Que los vecinos del Arrabal del Puente contaban con un indisimulado apego a las fiestas taurinas, siempre que pudiesen o les dejasen –caso del día de Santa Águeda-, queda también de manifiesto con la solicitud que iniciado junio de este mismo año elevó al ayuntamiento Manuel Méndez, vicario de la iglesia de Santa Marina, y que se resolvió en la sesión del 10 de junio. Un devoto había regalado un toro para la festividad de Nuestra Señora de la Agonía que se había colocado en dicha yglesia [sic] y que se deseaba correr con su capea el 15 de junio en el corral del matadero, pidiendo también que se le cediesen del almacén municipal las cadenas y avujas que necesitaban. Se autorizó el festejo taurino con la condición de que los presidentes de mes estuvieran atentos a que no se desvaratten las paredes de el corral y haziéndolo las agan componer de quentta de el que aze la función, i que la madera sea con rezivo para que la devuelvan a el taller.

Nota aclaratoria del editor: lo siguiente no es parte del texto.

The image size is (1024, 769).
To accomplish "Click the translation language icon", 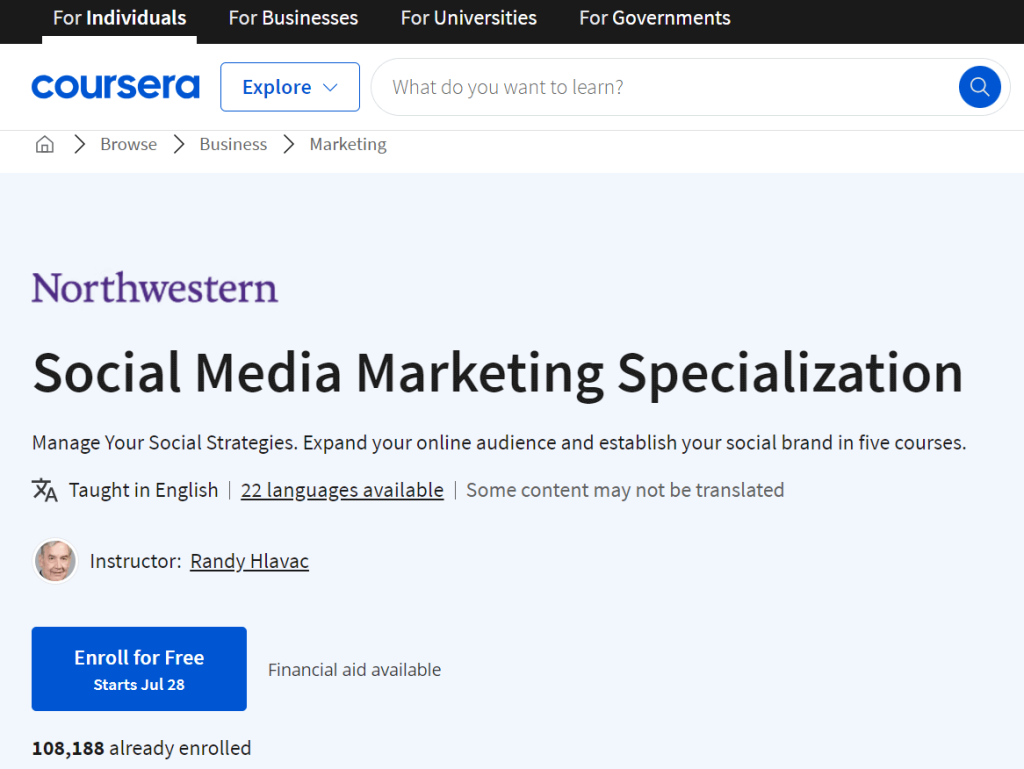I will 45,490.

El Carnaval de 1749 comenzó a definirse el 13 de febrero, tres días antes de que comenzasen los festejos, que tuvieron su desarrollo entre el 16 y el 18. Es la primera vez que aparece el vocablo ‘carnaval’ vinculado a los festejos taurinos en tiempos de carnestolendas en el libro de acuerdos municipales. Como siempre, el argumento se mantiene: se organizan los festejos para dibersión de los vezinos de esta ziudad para que se corran se la plaza della todos los tres días y en cada uno una corrida de nobillos. El presupuesto, como también suele ser habitual, viene servido de la obligación de carnes para satisfacer el gasto de la última corrida, mientras que el de las otras dos queda supeditado a las gestiones que hagan con los ganaderos mirobrigenses los capitulares Manuel Granizo y Manuel de Paz, intentando que sea a menos costa de la que tubiere, es decir, que el precio esté por debajo de lo que estipulase en aquel momento el mercado.

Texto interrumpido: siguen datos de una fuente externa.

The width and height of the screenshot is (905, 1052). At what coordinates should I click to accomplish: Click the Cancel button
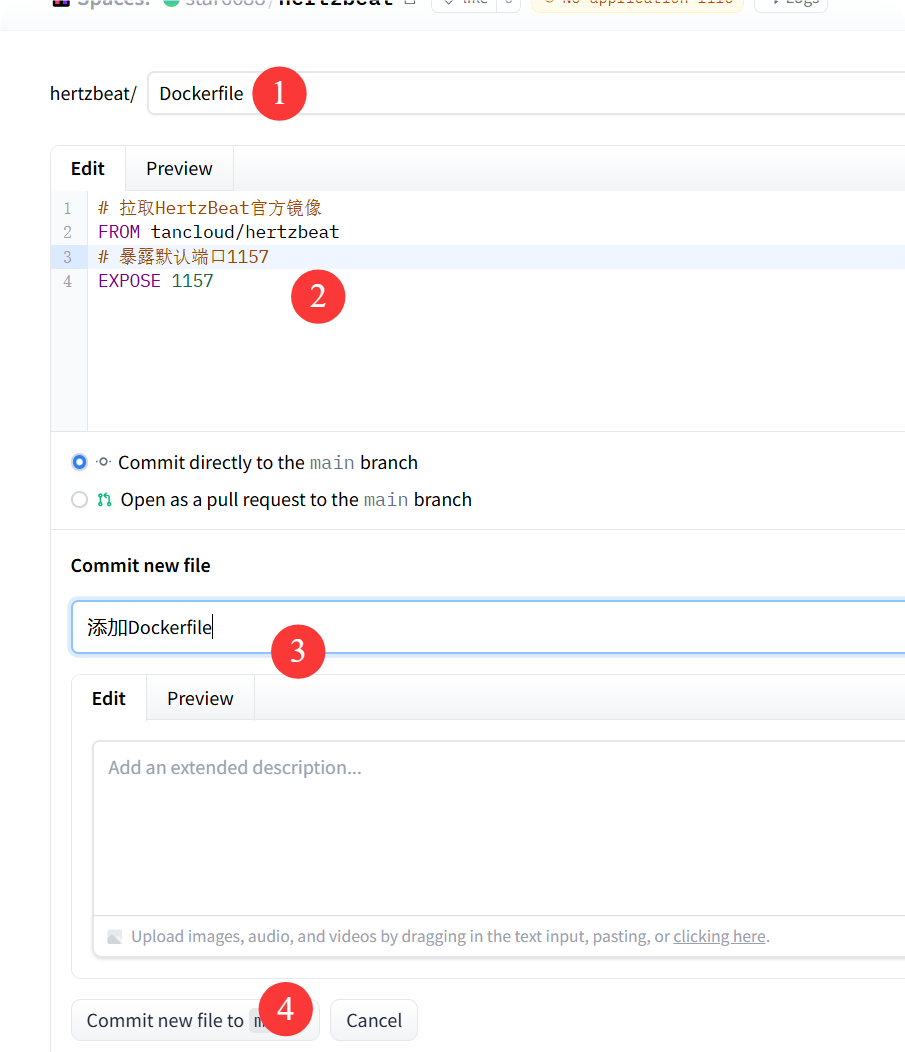(374, 1020)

Poco después de fenecido el antruejo, en la sesión del 22 de febrero Manuel Granizo presentó las cuentas de los festejos realizados con motivo del Carnaval de 1749 y que fueron aprobadas por el consistorio sin ningún problema, decidiendo que los 464 reales que suponía el déficit fueran librado por Bernardino Baena, que en esta anualidad se encargaba de la administración y consumo de vino blanco de tabernilla.

El 4 de febrero de 1750 se adopta el acuerdo de encerrar novillos durante los tres días de Carnaval. Varios ganaderos de la zona habían comunicado al Ayuntamiento su intención de facilitar dos capeas de nobillos con cabrestos y caballerías para su enzierro con el fin de cubrir dos de los tres días de las fiestas, por lo que la Ciudad tendría que aportar las reses para el tercer festejo, recurriendo para ello al obligado de la administración de carnicerías. Además, acuerdan que los cabestros y caballerías que faciliten los ganaderos para las otras dos corridas concurran también a la que aporte el Ayuntamiento a fin de conseguir su enzierro y que el pueblo logre lo que apeteze de semejante función y regozijo, comisionando de nuevo al capitular Manuel Granizo, avezado en esta materia, para que resuelva todo lo concerniente a la organización de dichos festejos.

En fin, no quiero extenderme más. Prefiero que el resto del discurso, ceñido a la segunda mitad del siglo XVIII, quede para la lectura pausada, para que los interesados se entretengan con los avatares de la organización y desarrollo de distintas ediciones del Carnaval taurino mirobrigense. El trabajo impreso lo tendrán, a continuación, a su disposición. Solo me resta agradecerle al Centro de Estudios Mirobrigenses el honor de engrosar su nómina de miembros numerarios. Y a ustedes un agradecimiento especial por su atención y paciencia. Espero que lo referido haya sido de su interés y que sirva para nutrir la densa historia taurina de nuestra ciudad. Muchas gracias.